Is that tape holding it up? If it is chances are it's going to fail from the warmth from the lamp. Get an S hook. You'll find so many uses for small S hooks. I was always running out of them.

What are you using in the lamp? Not an actual heat lamp bulb, right?


----------



## dawg53 (Aug 25, 2015)

It looks good, but I think it would be best if it were placed outside of the cage rather than on the inside.
I have 2 heat lamps exactly like yours. You're going to need to adjust the distance of the lamp for proper temperature. I clamped the heat lamp onto the backrest of kitchen chair. That way I could push or pull the chair in or out to adjust the temperature for the chicks.
A cheap thermometer mounted or tied one side at the center of the cage will help determine proper heat temps the chicks are getting.


----------



## Wigwam7 (Mar 29, 2017)

robin416 said:


> Is that tape holding it up? If it is chances are it's going to fail from the warmth from the lamp. Get an S hook. You'll find so many uses for small S hooks. I was always running out of them.
> 
> What are you using in the lamp? Not an actual heat lamp bulb, right?

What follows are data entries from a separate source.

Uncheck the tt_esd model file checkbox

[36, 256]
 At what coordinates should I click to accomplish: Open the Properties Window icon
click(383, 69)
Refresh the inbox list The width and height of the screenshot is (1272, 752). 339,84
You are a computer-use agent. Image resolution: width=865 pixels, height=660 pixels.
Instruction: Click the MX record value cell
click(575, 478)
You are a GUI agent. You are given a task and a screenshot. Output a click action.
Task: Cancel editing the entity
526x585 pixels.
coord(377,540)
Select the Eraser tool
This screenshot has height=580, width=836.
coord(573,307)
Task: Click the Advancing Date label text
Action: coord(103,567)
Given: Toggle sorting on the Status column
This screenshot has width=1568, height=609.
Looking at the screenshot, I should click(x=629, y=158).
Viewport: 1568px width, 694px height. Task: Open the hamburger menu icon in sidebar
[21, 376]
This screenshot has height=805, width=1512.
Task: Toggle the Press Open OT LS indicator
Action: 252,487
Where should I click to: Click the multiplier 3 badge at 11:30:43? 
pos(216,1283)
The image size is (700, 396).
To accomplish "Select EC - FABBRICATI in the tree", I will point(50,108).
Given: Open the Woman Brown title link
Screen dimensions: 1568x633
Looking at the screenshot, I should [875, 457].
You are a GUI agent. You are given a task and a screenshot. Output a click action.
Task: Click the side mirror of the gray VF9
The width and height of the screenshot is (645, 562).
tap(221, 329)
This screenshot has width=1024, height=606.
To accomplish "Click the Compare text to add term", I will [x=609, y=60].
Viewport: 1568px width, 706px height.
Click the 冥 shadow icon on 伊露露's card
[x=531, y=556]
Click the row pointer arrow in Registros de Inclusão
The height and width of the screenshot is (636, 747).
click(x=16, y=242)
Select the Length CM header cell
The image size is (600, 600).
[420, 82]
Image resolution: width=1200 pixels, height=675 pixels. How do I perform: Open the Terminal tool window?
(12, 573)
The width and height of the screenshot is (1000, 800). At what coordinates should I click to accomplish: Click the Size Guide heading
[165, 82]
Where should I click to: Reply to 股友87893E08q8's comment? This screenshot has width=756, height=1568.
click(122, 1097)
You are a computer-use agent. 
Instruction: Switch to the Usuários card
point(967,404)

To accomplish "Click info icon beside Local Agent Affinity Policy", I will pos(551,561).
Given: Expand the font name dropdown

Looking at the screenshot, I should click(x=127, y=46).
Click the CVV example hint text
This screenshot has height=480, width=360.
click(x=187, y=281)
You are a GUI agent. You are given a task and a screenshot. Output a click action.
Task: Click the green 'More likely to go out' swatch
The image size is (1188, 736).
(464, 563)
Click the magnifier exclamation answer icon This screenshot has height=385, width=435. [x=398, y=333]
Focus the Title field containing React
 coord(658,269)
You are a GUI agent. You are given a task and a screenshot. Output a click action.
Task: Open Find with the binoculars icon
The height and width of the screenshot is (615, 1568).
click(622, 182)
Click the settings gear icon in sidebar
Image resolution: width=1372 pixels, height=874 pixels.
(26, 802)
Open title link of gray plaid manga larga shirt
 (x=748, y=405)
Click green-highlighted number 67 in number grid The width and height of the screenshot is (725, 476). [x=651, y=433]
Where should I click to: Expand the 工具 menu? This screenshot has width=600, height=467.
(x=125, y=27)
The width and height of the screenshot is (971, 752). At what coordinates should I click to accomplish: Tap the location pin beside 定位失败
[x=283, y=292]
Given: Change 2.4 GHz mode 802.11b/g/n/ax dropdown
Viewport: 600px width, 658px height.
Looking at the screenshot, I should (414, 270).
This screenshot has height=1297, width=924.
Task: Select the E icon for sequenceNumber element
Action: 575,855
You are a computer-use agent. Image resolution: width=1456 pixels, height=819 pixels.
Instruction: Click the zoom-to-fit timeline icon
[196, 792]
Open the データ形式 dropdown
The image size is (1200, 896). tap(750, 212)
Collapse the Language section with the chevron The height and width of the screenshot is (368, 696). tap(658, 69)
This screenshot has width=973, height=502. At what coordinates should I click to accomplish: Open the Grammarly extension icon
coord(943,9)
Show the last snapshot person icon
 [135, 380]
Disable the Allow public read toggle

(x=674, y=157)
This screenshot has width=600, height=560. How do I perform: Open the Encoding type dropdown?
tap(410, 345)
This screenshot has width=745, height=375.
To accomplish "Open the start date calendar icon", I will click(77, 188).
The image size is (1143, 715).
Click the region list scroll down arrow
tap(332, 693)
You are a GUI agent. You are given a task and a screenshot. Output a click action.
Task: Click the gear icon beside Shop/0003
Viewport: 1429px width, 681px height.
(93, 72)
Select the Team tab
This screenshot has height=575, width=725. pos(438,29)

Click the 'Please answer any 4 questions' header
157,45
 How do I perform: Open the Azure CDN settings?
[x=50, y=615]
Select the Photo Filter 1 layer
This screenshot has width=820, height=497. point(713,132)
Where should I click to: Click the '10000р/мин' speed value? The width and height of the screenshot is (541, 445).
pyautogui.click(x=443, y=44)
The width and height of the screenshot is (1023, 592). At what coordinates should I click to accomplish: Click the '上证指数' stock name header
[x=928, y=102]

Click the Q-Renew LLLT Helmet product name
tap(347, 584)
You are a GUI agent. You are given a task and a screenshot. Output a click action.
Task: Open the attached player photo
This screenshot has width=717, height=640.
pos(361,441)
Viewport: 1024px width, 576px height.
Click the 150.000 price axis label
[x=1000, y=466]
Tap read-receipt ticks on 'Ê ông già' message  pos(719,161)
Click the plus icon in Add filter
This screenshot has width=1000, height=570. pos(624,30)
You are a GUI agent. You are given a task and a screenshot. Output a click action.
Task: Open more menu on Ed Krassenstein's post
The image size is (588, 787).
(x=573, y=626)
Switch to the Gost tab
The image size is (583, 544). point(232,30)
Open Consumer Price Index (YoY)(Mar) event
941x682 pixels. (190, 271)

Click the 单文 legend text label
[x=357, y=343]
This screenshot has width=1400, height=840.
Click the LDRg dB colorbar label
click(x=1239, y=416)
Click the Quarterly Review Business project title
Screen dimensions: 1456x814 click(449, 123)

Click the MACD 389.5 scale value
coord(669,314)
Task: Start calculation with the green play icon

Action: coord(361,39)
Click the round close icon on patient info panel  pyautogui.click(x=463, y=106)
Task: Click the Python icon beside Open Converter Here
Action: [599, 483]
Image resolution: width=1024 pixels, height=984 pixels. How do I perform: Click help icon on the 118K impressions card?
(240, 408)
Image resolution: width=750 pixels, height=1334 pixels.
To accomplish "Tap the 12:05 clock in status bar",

No, I am using a heat lamp bulb. I am moving it up to top of the cage. Change of plans, our chicks arrived today! But they are getting away from the heat lamp and just staying over in the side that doesn't have it. I will change it right now.


----------



## robin416 (Sep 8, 2013)

Yep, those heat lamps are not meant to be used in such close proximity. It confuses folks when the term heat lamp is tossed out when most of the time a 65 watt bulb is what folks are talking about.

I used a red 65 watt when I was brooding young peeps. The red was not as disturbing to their sleep cycles.


----------



## Wigwam7 (Mar 29, 2017)

Here is the heat lamp now.









It's on top of the cage now.


----------



## chickenqueen (Jan 9, 2016)

I have a permanent hook in the ceiling where I brood babies.I hang the light and raise or lower it with a pulley system.Robin is right about the "S" hooks.I use them on a regular basis on alot of things.


----------



## Wigwam7 (Mar 29, 2017)

chickenqueen said:


> I have a permanent hook in the ceiling where I brood babies.I hang the light and raise or lower it with a pulley system.Robin is right about the "S" hooks.I use them on a regular basis on alot of things.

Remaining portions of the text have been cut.